Friday 28th May 2010
The beginning of 2009 saw commodity prices continuing to fall globally, tough price negotiations with customers and challenging market conditions.

However, companies responded swiftly and decisively: funding was restructured, mines were closed and production cut as margins declined.

However, in contrast, the year ended with the market capitalisation of the Top 40 returning to the heights of 2007 and a cautious optimism returning, according to PricewaterhouseCoopers's seventh annual review of global trends in the mining industry: Mine, Back To The Boom.

Tim Goldsmith, global mining leader, PricewaterhouseCoopers said: "Although 2009 saw overall revenues decline, a drop in net profit and a decrease in cash flow in the industry, none of the Top 40 companies were subject to bankruptcy or voluntary administration provisions.

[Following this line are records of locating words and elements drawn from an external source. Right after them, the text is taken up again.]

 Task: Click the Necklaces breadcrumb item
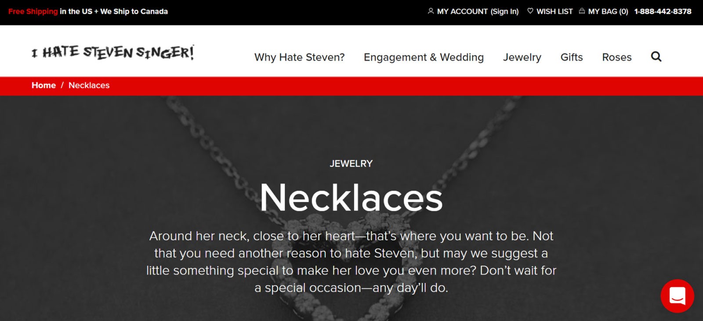pos(89,85)
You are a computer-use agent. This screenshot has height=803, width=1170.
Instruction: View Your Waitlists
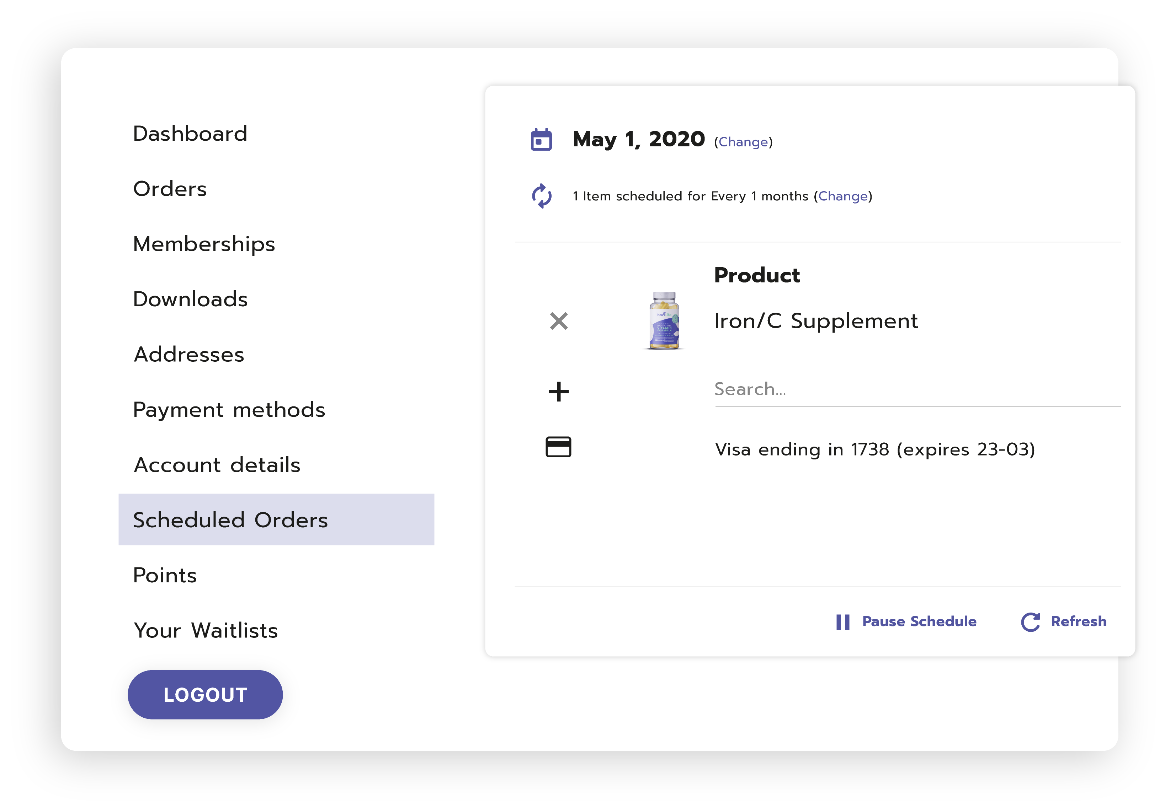[x=205, y=631]
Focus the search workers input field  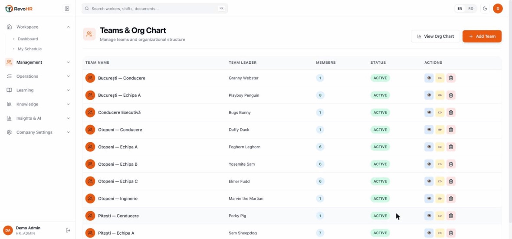[155, 9]
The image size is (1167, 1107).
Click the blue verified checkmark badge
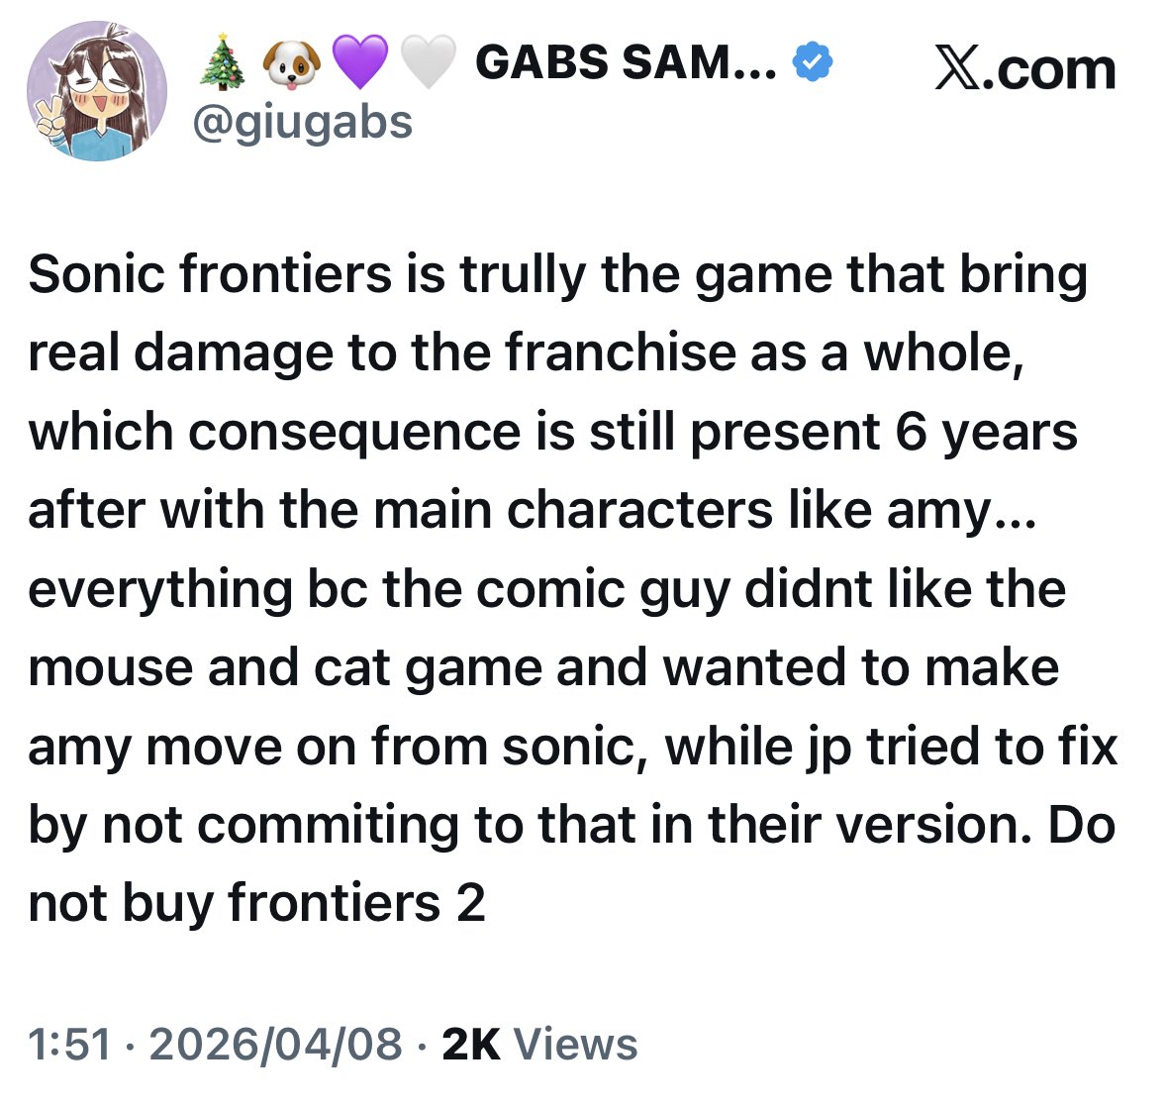[x=813, y=63]
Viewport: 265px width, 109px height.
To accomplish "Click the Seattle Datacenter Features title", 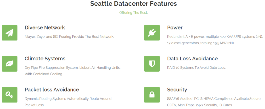I will pos(133,4).
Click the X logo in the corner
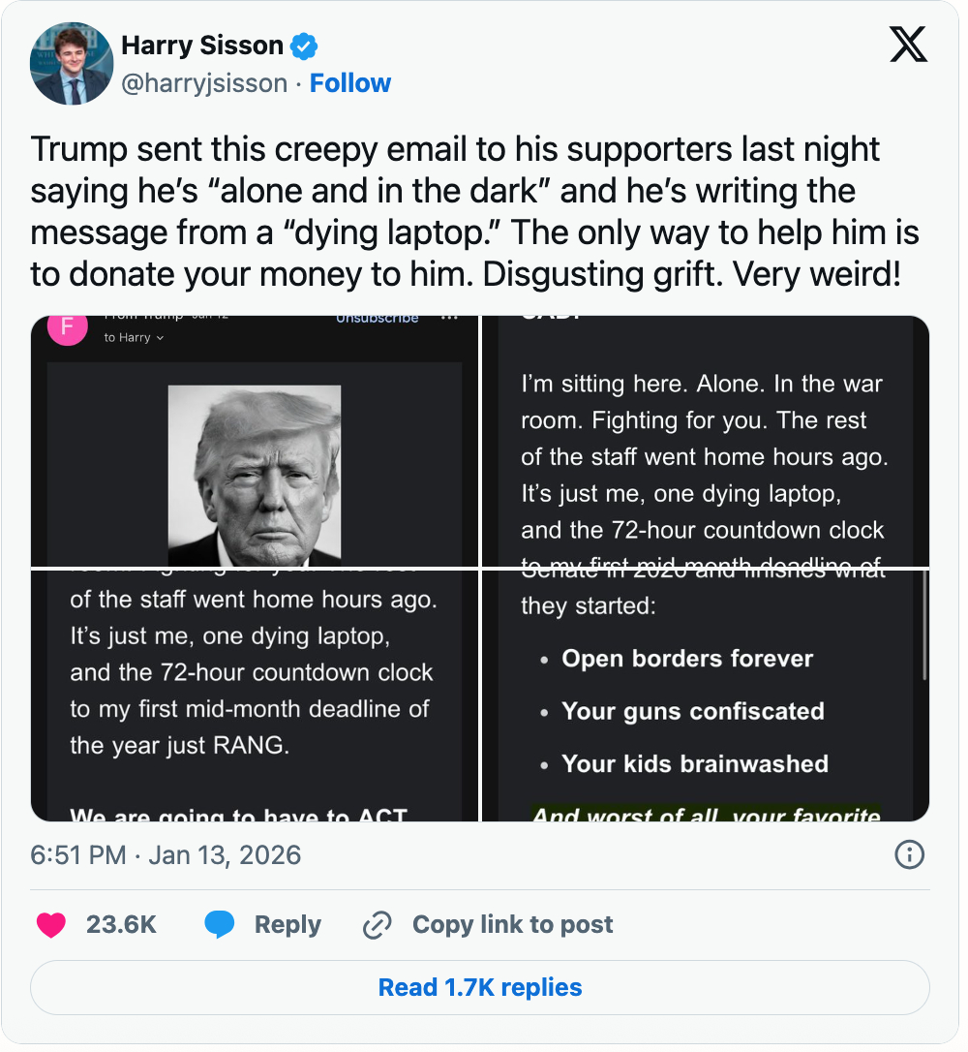This screenshot has height=1052, width=968. tap(907, 45)
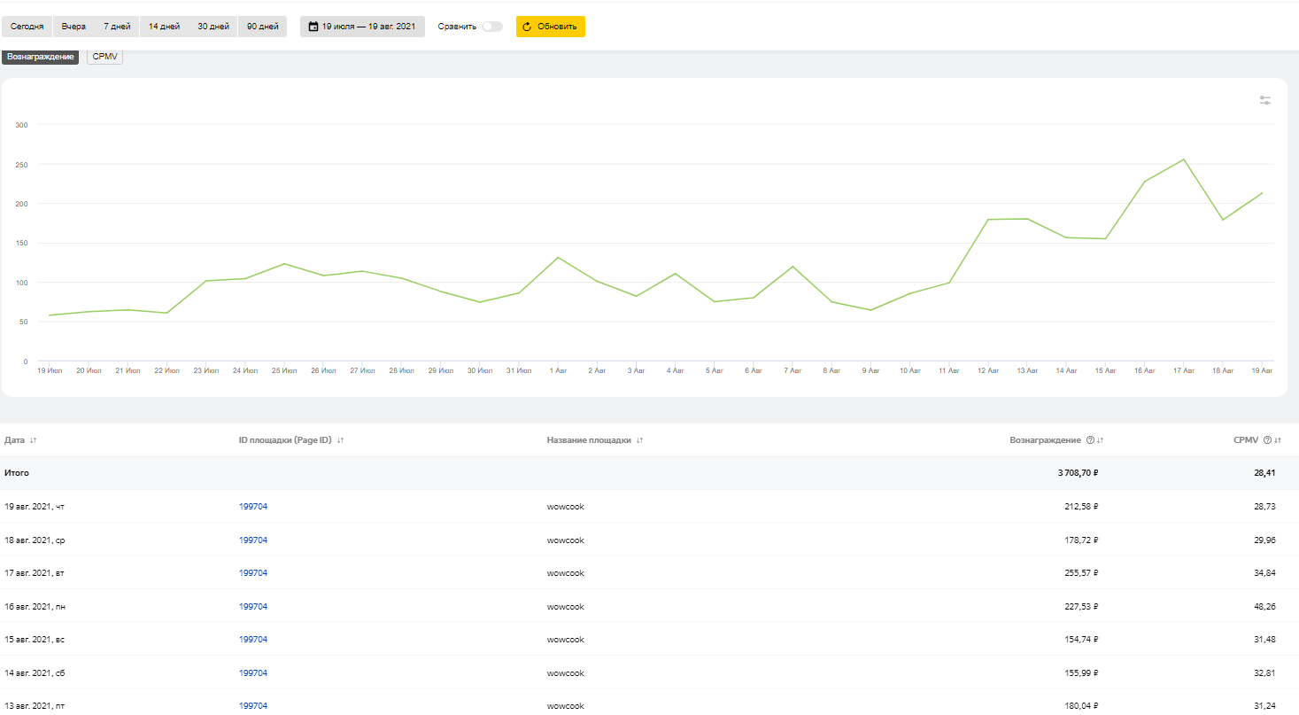Select the 90 дней period
Image resolution: width=1299 pixels, height=715 pixels.
tap(262, 27)
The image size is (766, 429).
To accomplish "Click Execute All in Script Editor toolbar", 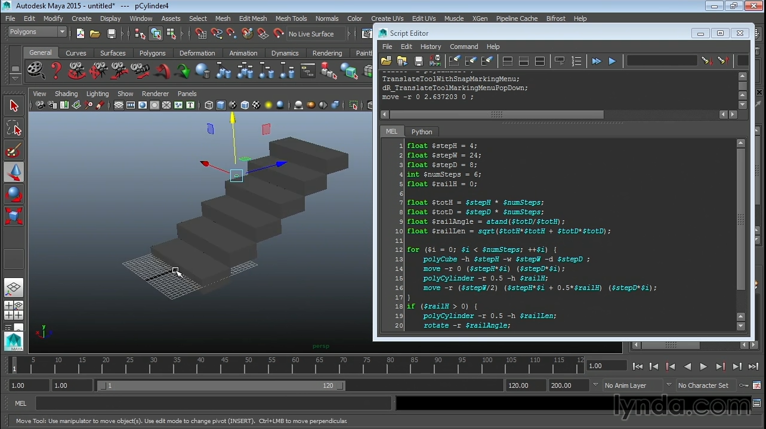I will click(596, 61).
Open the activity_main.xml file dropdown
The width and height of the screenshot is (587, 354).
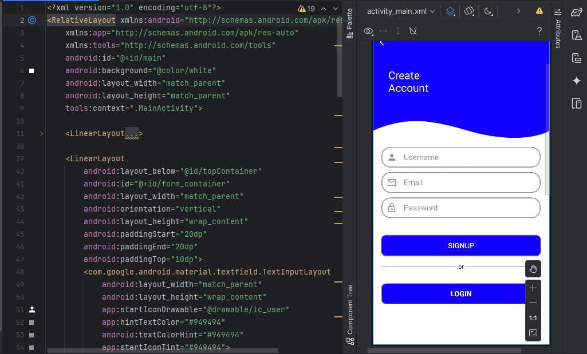pyautogui.click(x=401, y=11)
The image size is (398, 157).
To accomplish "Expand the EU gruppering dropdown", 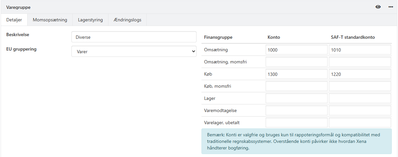I will 134,52.
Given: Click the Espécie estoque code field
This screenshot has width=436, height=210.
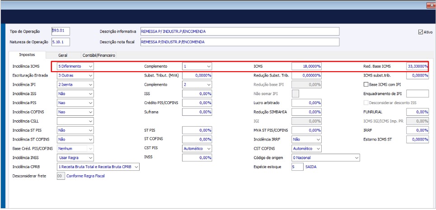Looking at the screenshot, I should (297, 167).
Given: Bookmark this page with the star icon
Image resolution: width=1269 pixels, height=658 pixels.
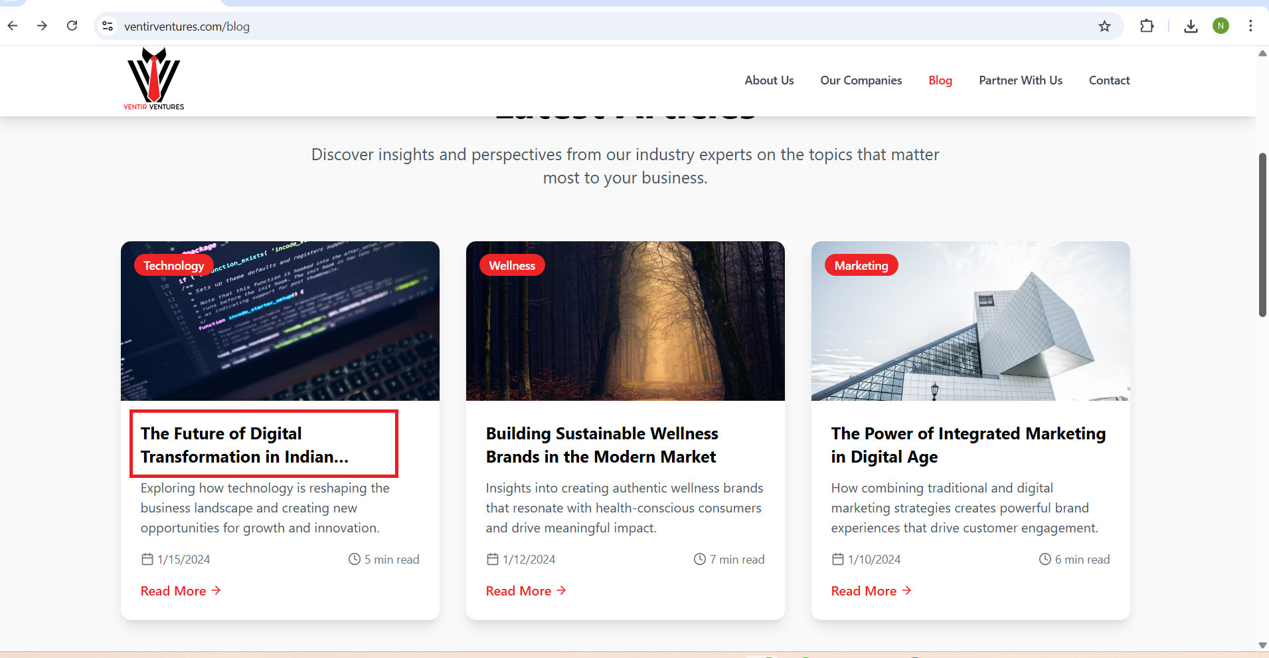Looking at the screenshot, I should click(x=1104, y=26).
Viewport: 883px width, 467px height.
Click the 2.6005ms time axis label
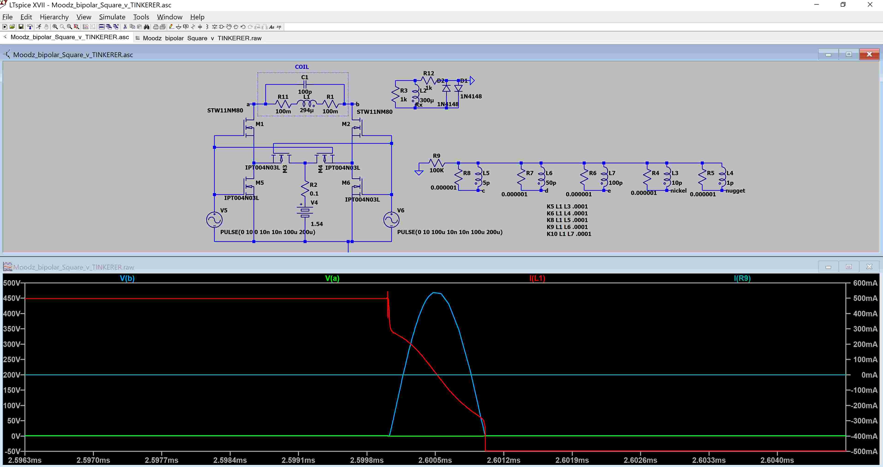[x=435, y=460]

This was largely due to their ability to remove their debt overhang, strengthening commodity markets over the year and the positive impact of government stimulus packages around the world.

"On the other hand, there were no significant transactions completed during the year – pointing to a potential missed opportunity for those that may have had the available financial resources.

"Despite approximately US $200billion of capital expenditure over the past three years, production remained flat across most commodities. Exploration spend by the Top 40 declined significantly given its discretionary nature. As reserve replacement becomes more challenging, the lack of spend on exploration poses the question – when and where will the next world-class mines be found?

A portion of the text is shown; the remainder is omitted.